Feria de Abril 2026 is the week that Seville stops everything. Offices empty, schools half-close, and roughly a million people rotate through the Real de la Feria in seven days. If you've only heard about it on Instagram, this guide tells you how it actually works: the casetas, the rebujito, the dress code, and where non-members can realistically get in.
Feria de Abril 2026 Dates
Feria de Abril 2026 runs Saturday April 18 to Saturday April 25. It opens with the alumbrao (lights ceremony) at midnight on Saturday and closes with the fireworks over the Guadalquivir on the final Saturday. The days in between follow a very specific rhythm that's worth understanding before you go.
- Saturday (sábado del pescaíto): opening dinner of fried fish, followed by the midnight alumbrao. The lights on the Portada and entire Real switch on at once.
- Sunday to Tuesday: daytime is about horses and carriages on the Real, nighttime shifts to dancing sevillanas in the casetas until 4am.
- Wednesday to Friday: peak days. Everything runs full tilt, tourists arrive, casetas are packed.
- Saturday (closing): fireworks over the river at midnight. The feria shuts for another year.
What Is a Caseta?
The Real is a grid of around 1000 casetas: striped tents that function as private party venues for a week. Most are owned by families, companies, political parties or social groups. The entry rule is simple and often disappointing: you need to be invited, or be with a member.
A handful are public. The municipal caseta (the one run by the Seville city council) and the district casetas (one per distrito) are open to anyone. These tend to be busier and less atmospheric, but they're the guaranteed entry point for first-timers.
Insider Tip
The best non-obvious way to get into private casetas: walk the Real between 2am and 4am. Entrances are more relaxed, friends pull friends in, and if you're well-dressed and speak a little Spanish you'll often find a caseta where someone vaguely knows someone and waves you through. Politeness works.
Rebujito: The Official Feria Drink
Rebujito is sherry-based: Manzanilla or Fino sherry mixed with Sprite or 7UP, served ice-cold in a ceramic jug and poured into small plastic cups (cañas). It's lighter than a gin and tonic, goes down like water in the heat, and is what 90% of the Real drinks. A jarra (jug) costs roughly 15 to 25 euros inside a caseta.
Dress Code: Traje de Flamenca and Traje Corto
Feria de Abril is the single event in Spain where formal flamenco dress is mandatory for locals.

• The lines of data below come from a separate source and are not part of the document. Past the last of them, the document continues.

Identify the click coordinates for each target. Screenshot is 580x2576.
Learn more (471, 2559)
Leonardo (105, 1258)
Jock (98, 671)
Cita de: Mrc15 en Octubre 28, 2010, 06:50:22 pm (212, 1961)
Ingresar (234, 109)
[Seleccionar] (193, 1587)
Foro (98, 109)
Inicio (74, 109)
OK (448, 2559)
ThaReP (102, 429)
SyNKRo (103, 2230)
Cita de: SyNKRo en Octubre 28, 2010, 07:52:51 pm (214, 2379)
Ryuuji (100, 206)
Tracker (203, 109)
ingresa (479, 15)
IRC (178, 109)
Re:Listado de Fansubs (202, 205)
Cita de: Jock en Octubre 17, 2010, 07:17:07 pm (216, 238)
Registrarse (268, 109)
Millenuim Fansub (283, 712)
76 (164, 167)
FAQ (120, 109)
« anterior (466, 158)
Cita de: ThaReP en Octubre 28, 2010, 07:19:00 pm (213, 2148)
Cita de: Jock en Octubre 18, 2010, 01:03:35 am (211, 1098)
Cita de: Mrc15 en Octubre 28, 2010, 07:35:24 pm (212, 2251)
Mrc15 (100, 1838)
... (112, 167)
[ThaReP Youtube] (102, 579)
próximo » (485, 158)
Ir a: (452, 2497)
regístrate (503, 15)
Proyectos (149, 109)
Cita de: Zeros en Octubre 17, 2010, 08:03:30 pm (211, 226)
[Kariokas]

Women wear a traje de flamenca (flamenco dress) with a flor, earrings and mantoncillo. Men wear traje corto (short jacket, tight trousers, calañés hat) or a suit. Visitors won't be refused for wearing smart-casual, but you'll stand out sharply. If you want the full experience, rent a traje for a few days from a shop in the city centre for around 80 to 150 euros.
How to Get to the Real
- Walking: from Triana or Los Remedios it's 10 to 20 minutes. The easiest option, zero stress.
- Special buses: Tussam runs reinforced lines during Feria, including a circular around the Real. Cheap, busy, runs late.

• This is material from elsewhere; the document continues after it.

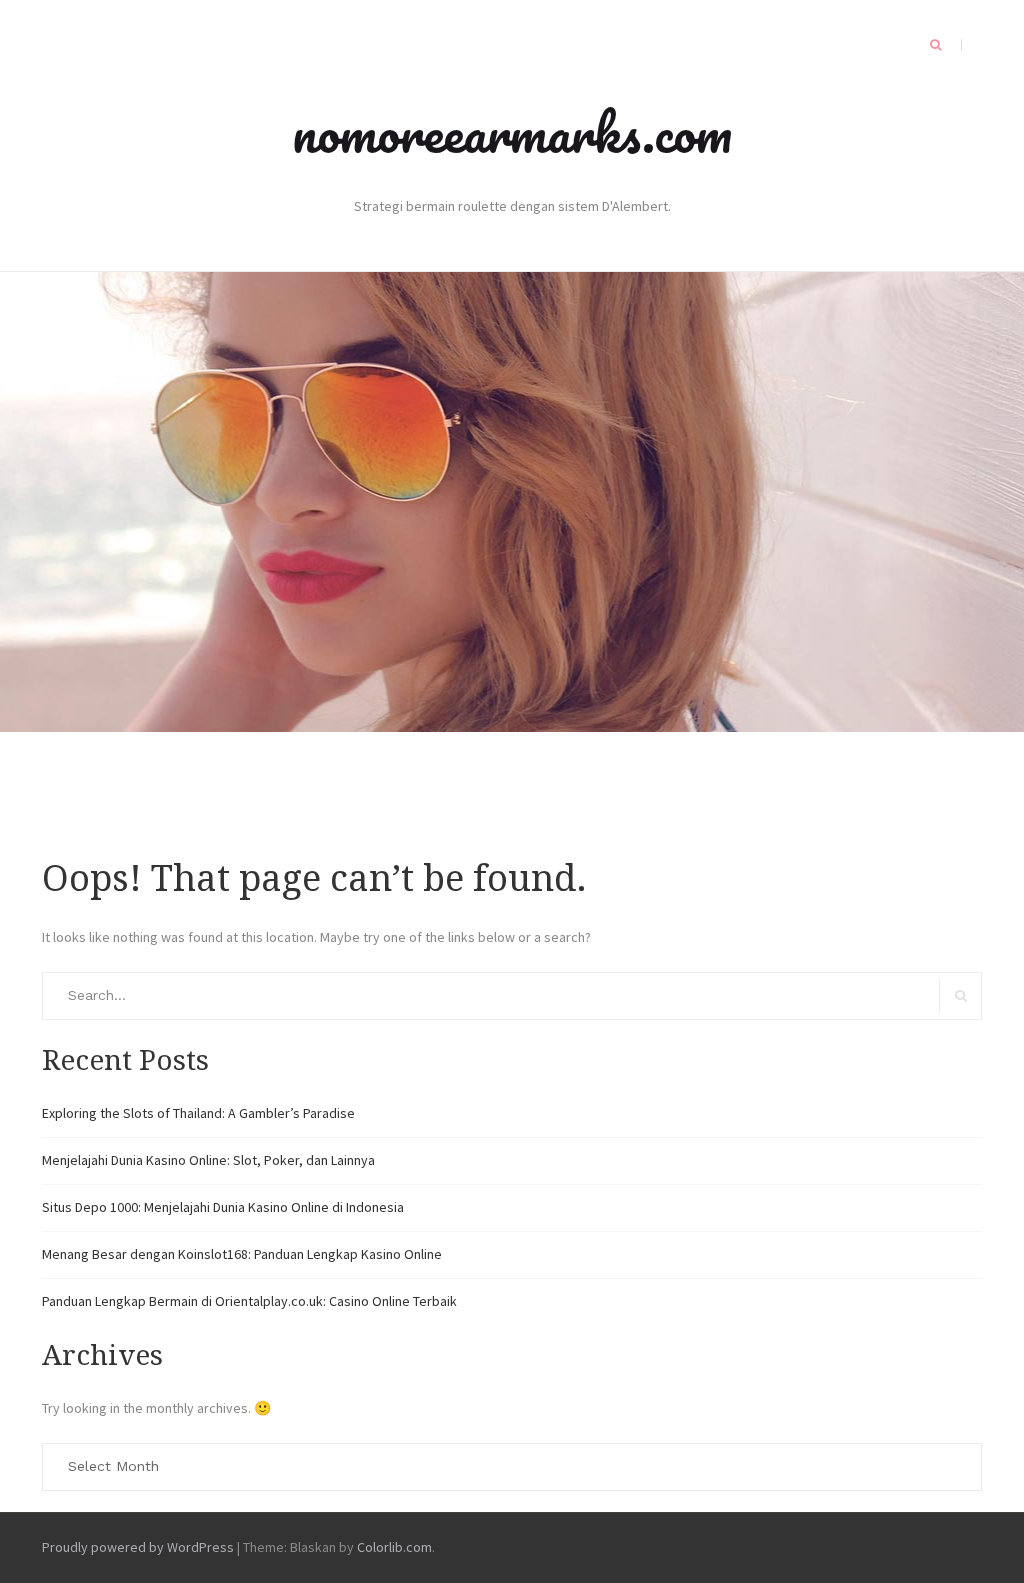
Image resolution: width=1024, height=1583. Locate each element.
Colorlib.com (394, 1547)
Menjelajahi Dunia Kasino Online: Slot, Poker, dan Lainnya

- Taxis: expect surcharges and long waits after 3am. Book via Pide Taxi Sevilla rather than flagging.
- No car: the zone is closed to private vehicles during Feria.

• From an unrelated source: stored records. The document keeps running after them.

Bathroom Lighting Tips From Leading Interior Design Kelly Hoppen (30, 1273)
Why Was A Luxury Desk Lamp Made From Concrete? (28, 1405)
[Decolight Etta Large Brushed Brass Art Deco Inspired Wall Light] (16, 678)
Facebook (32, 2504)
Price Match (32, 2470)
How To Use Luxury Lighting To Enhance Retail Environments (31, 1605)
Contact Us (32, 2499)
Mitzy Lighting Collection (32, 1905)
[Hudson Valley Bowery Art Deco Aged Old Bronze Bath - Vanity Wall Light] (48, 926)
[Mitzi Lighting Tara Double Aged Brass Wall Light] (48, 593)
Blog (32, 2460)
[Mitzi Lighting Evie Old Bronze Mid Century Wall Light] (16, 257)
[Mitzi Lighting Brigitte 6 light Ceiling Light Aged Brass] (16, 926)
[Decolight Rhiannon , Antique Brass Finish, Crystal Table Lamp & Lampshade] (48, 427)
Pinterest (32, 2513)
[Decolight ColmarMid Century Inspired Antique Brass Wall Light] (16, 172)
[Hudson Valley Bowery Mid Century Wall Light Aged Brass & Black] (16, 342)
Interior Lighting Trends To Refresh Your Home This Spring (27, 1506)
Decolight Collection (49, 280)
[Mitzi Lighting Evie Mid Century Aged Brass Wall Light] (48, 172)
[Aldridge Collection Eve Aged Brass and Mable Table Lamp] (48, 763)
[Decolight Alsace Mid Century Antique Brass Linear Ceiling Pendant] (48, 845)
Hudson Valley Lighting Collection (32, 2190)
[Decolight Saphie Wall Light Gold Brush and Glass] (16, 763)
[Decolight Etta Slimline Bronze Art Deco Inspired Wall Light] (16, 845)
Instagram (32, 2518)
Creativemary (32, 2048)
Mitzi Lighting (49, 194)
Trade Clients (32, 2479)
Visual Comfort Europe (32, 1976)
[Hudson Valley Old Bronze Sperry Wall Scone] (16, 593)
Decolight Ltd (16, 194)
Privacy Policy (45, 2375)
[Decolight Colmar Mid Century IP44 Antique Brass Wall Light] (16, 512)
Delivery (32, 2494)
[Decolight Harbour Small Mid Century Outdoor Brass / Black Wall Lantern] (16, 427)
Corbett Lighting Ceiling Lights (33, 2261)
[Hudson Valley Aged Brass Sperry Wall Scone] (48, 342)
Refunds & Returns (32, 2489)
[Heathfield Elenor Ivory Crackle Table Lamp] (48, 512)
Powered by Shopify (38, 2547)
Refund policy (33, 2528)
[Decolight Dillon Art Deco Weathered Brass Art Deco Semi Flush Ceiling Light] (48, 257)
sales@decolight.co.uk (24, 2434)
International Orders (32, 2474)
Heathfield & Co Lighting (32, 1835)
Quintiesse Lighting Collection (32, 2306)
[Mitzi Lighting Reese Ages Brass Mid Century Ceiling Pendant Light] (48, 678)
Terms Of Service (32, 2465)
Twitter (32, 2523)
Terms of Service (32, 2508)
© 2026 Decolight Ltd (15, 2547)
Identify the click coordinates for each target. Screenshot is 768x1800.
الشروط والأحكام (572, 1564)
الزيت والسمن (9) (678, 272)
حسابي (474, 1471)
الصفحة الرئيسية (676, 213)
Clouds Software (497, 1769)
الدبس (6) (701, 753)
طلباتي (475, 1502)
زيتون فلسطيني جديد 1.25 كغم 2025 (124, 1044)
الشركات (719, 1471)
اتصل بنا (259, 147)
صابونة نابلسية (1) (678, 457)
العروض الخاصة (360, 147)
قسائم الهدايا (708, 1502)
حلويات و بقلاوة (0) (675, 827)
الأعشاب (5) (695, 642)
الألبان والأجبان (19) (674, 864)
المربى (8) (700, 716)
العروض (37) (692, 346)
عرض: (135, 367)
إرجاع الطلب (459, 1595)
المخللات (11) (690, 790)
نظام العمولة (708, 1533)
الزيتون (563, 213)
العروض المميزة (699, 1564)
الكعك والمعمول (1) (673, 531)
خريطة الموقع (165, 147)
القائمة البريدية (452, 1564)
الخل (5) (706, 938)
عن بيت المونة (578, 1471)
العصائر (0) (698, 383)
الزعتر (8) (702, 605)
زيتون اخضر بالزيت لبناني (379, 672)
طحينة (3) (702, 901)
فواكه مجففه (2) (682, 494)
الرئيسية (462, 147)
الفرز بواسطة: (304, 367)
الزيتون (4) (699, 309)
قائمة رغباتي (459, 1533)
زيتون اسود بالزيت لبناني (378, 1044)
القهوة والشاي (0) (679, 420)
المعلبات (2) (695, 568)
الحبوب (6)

- Bike or scooter: useful for arrival but lock it well, the Real is chaotic.
Day vs Night at the Feria
The Real splits cleanly into two shows. Daytime (roughly 1pm to 8pm) belongs to horses, carriages and lunch. Women in traje ride caballo along the Calle del Infierno, carriages parade past, and casetas serve long tapas lunches with Manzanilla. Night (10pm to 4am) is the dancing: sevillanas first, then rumba and mainstream until close.
After-Feria: Where Seville Continues
Casetas close at 4am but nobody sleeps. The after-Feria circuit runs from the Real to Nervión and Los Remedios clubs until 7am. The classic route: leave the Real at 4am, walk to Antique Theatro or Bilindo, continue until dawn, chocolate con churros at 7am somewhere in the Arenal.
What to Bring
Cash (cards not always accepted in casetas), comfortable shoes (the Real is sandy), a light jacket for 3am, water, and a phone charger. Battery dies fast when you're sending a hundred Stories.
First-Timer Mistakes to Avoid
- Arriving on the Sunday or Monday and expecting it to be at full speed. Midweek is the peak.
- Trying to enter a private caseta before 1am. Earlier is stricter.
- Drinking beer instead of rebujito. Fine, but you'll miss the ritual.
- Wearing sneakers and jeans. Technically allowed, socially awkward.
- Booking a hotel far from Los Remedios or Triana. The walk home is part of the story.
Feria de Abril is less a festival than a parallel week Seville lives once a year. The trick is to slow down, drink less than you think and stay later than you planned.